Health care costs are one of — if not the largest — financial burdens Americans face, federal health regulator Casey Mulligan said during a speech Monday at the HFMA Annual Conference in National Harbor, Maryland.
HHS Secretary Robert F. Kennedy Jr. appointed Mulligan as the agency’s chief economist and regulatory director in April. Mulligan said his work at the agency focuses heavily on how to make health care more affordable — and that requires a focus on health care delivery, not just insurance coverage.
He uses a framework he calls “supply-side health economics” – which emphasizes that health care, health outcomes and health insurance are distinct concepts.
“Yes, insurance is important, but it’s not the end point. The end point is better health and lower costs with more control in the hands of patients and families,” Mulligan said.
In his view, policymakers spend too much time debating insurance coverage and not enough time addressing the factors underlying patient outcomes and health care costs. In the future, he thinks patients should have more information and control.
Mulligan believes that patients should have access to their own health data, transparent information, real healthcare choices, and the freedom to evaluate competing medical claims.
He described one of his key responsibilities as carrying out regulatory impact analyses. To achieve this, he believes policymakers should carefully measure costs and benefits, as well as determine who bears those costs and how policy decisions create incentives.
In her work at HHS, Mulligan has closely examined provider taxes and state-ordered payments.
He argued that many states use a financing mechanism in which they tax hospitals, nursing homes or managed care plans, and that tax revenue is then used to attract additional federal Medicaid matching funds. Mulligan said the combined funds are typically returned to providers in the form of supplemental payments or state-ordered payments.
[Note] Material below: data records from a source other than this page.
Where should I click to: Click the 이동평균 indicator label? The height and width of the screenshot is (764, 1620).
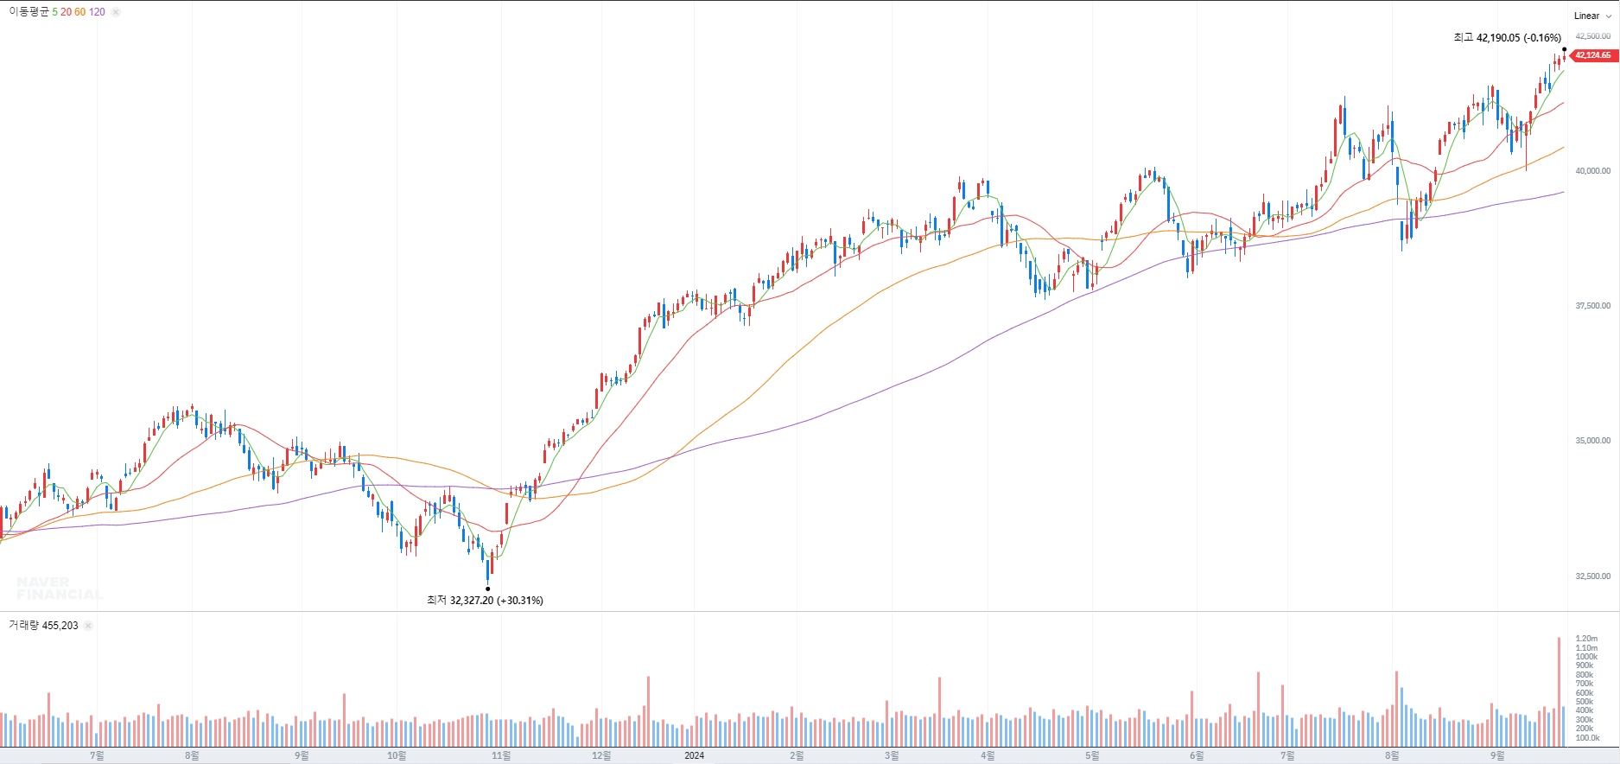click(x=29, y=12)
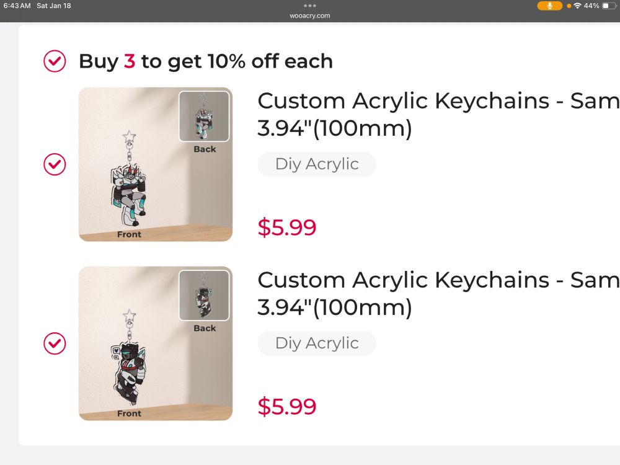Viewport: 620px width, 465px height.
Task: Tap the time and date in the status bar
Action: coord(37,6)
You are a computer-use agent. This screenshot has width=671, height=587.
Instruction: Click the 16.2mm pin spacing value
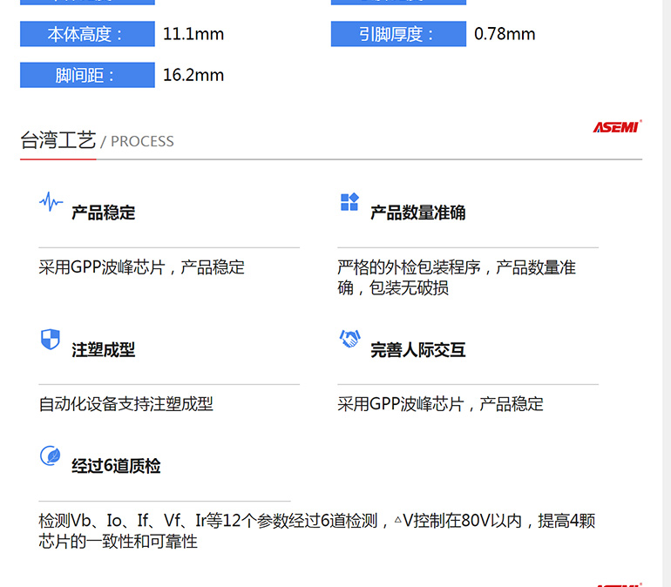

“Medicaid financing tricks trickle down to commercial prices, employer premiums, marketplace premiums, wages and Medicare spending,” he noted.
Mulligan argued that these financing agreements end up driving health care costs far beyond Medicaid. And he believes that taxes on providers generally increase the cost of providing care, while additional Medicaid payments encourage providers to shift resources toward Medicaid patients.
Together, these dynamics are putting increased pressure on commercial insurance premiums and Medicare spending, he said.
Mulligan argued that limiting these provisions would help reduce health care costs for taxpayers.
To make health care affordable, he says, policymakers need to focus less on insurance coverage and more on the incentives that actually shape how health care is financed and delivered.